Would you recommend this as a "thread pool" / coroutine scheduler replacement for an application web server?

Yes, I was planning a similar experiment with UCall (https://github.com/unum-cloud/ucall), leveraging the NUMA functionality introduced in v2 of Fork Union. I don’t currently have the right hardware to test it properly, but it would be very interesting to measure how pinning behaves on machines with multiple NUMA nodes, NICs, and a balanced PCIe topology.

Tokio actually has some similarities with Rayon. Tokio is used in most Rust web servers, like Axum and Actix-web

That’s true — though in my benchmarks Tokio came out as one of the slower parallelism-enabling projects. The article still included a comparison:

  $ PARALLEL_REDUCTIONS_LENGTH=1536 cargo +nightly bench -- --output-format bencher
  
  test fork_union ... bench:  5,150 ns/iter (+/- 402)
  test rayon ... bench:      47,251 ns/iter (+/- 3,985)
  test smol ... bench:       54,931 ns/iter (+/- 10)
  test tokio ... bench:     240,707 ns/iter (+/- 921)
... but I now avoid comparing to Tokio since it doesn’t seem fair — fork-join style parallel processing isn’t really its primary use case.
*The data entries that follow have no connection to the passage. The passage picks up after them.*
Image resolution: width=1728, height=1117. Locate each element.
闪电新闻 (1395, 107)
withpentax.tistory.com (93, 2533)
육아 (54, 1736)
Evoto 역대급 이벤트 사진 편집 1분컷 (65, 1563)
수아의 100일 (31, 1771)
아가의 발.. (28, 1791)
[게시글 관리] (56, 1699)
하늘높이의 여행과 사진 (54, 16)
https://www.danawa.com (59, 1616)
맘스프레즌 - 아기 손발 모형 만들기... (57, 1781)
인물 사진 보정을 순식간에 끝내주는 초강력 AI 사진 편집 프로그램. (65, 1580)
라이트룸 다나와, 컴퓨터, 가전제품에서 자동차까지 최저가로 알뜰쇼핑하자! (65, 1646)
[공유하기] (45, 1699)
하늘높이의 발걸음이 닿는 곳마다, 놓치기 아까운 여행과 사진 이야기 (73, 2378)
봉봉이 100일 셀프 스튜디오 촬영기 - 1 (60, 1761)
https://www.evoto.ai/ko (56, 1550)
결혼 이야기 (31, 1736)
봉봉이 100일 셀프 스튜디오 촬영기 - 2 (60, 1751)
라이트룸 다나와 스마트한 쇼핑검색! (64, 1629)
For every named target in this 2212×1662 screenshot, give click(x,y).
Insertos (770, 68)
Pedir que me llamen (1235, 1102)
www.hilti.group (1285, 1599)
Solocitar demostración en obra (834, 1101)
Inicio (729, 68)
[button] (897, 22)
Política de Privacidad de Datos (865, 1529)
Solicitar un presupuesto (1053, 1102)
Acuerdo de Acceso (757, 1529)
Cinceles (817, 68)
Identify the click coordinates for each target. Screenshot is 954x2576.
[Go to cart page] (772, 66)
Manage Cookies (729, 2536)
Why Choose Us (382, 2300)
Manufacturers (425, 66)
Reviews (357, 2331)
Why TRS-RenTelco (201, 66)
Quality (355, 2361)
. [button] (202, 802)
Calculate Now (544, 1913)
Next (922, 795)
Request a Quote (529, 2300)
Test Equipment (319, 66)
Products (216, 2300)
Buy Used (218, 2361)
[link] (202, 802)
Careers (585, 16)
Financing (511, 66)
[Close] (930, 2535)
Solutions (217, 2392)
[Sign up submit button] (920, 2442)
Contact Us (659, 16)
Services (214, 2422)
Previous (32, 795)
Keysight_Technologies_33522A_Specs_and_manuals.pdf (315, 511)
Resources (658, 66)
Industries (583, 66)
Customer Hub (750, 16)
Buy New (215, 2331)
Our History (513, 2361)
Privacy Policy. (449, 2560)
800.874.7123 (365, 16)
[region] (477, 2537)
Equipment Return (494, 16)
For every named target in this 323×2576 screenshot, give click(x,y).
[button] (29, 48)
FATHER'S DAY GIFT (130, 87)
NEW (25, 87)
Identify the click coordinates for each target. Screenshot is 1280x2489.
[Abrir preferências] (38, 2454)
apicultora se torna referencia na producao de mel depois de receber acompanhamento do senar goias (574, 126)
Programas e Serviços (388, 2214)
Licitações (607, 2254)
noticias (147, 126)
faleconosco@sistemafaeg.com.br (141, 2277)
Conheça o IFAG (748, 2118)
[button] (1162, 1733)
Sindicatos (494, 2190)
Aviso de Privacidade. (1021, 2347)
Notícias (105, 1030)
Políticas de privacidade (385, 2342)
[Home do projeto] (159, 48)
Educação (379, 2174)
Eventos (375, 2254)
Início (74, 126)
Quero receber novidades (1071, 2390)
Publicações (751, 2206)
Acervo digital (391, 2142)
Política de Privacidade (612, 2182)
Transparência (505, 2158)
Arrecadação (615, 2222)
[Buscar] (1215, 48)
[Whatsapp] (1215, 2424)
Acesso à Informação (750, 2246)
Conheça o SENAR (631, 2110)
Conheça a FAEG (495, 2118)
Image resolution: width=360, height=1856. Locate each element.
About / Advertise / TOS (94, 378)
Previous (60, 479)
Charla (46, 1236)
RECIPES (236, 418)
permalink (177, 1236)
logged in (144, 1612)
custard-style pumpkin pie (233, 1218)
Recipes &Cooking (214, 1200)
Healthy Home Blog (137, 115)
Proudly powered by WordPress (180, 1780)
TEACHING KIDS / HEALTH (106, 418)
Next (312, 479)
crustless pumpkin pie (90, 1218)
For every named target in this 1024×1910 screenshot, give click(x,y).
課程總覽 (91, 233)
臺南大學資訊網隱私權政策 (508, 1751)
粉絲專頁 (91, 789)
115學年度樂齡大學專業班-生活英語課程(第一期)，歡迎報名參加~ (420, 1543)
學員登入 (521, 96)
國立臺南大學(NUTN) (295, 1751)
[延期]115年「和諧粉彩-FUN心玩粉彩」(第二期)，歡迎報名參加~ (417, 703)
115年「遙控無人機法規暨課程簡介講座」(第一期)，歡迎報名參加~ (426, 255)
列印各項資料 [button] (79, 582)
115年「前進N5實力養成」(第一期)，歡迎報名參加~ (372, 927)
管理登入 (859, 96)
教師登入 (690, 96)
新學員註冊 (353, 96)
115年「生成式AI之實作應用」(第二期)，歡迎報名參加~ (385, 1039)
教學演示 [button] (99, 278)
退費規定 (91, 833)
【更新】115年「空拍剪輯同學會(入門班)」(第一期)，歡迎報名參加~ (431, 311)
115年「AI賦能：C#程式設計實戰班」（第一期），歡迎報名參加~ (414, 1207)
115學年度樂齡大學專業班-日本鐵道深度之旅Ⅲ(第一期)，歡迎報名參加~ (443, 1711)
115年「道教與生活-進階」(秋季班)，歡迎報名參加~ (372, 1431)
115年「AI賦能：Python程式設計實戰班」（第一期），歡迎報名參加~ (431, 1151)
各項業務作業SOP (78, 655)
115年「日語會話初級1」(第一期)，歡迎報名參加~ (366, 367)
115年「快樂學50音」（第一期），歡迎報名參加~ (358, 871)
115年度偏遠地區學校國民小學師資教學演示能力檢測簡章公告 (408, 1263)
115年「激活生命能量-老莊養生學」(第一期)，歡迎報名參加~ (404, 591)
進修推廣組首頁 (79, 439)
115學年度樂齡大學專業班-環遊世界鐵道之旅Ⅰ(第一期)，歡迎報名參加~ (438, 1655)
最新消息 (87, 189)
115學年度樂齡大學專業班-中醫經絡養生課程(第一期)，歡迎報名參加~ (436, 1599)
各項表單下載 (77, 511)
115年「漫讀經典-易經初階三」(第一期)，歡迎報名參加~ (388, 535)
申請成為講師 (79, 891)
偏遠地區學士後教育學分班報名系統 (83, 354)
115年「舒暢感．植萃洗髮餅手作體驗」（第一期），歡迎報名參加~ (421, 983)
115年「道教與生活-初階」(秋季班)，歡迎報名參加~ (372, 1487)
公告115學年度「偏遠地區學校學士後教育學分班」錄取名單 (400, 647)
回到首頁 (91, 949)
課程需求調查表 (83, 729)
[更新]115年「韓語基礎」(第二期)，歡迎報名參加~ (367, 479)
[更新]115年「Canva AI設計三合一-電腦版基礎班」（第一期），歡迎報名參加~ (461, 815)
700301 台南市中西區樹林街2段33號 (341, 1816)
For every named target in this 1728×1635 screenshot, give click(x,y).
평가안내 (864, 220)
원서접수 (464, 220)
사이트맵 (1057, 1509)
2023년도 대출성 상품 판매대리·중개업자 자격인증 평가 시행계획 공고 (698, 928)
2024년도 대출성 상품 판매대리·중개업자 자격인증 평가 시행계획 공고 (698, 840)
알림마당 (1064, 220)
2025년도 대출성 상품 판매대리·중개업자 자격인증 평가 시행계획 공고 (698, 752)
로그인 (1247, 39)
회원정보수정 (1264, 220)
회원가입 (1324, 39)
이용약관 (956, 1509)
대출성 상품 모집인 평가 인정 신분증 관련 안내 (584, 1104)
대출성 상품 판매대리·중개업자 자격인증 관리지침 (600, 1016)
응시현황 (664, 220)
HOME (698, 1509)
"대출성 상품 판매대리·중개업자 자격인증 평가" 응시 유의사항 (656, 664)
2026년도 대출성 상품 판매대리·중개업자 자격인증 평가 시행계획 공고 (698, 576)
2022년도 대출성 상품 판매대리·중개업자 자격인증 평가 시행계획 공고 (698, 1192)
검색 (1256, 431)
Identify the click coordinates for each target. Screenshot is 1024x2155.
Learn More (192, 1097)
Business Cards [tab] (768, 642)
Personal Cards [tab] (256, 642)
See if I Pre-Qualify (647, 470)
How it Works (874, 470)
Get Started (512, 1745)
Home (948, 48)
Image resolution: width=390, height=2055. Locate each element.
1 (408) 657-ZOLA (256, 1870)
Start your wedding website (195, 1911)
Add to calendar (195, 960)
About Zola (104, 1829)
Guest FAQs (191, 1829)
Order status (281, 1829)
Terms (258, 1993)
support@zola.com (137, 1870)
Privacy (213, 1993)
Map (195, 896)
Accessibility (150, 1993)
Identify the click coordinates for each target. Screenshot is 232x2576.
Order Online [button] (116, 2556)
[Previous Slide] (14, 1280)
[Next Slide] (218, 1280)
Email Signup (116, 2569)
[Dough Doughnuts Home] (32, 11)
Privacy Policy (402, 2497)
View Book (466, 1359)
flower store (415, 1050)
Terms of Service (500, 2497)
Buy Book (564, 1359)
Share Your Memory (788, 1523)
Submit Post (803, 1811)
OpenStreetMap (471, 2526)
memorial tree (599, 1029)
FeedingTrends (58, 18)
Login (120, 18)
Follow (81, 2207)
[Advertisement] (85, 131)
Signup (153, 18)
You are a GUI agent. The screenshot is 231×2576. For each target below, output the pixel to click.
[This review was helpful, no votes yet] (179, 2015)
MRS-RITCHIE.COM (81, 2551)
That's outrageous.. and I don't agree with your assessment, because smol is in the same niche as Tokio (that is, an async execuutor, which isn't necessarily optimizing for CPU-bound workloads) and isn't nearly as slow.

I think performance is a very critical property for Rust infrastructure. One can only hope that newer Tokio versions could address overheads which make everyone slower than necessary.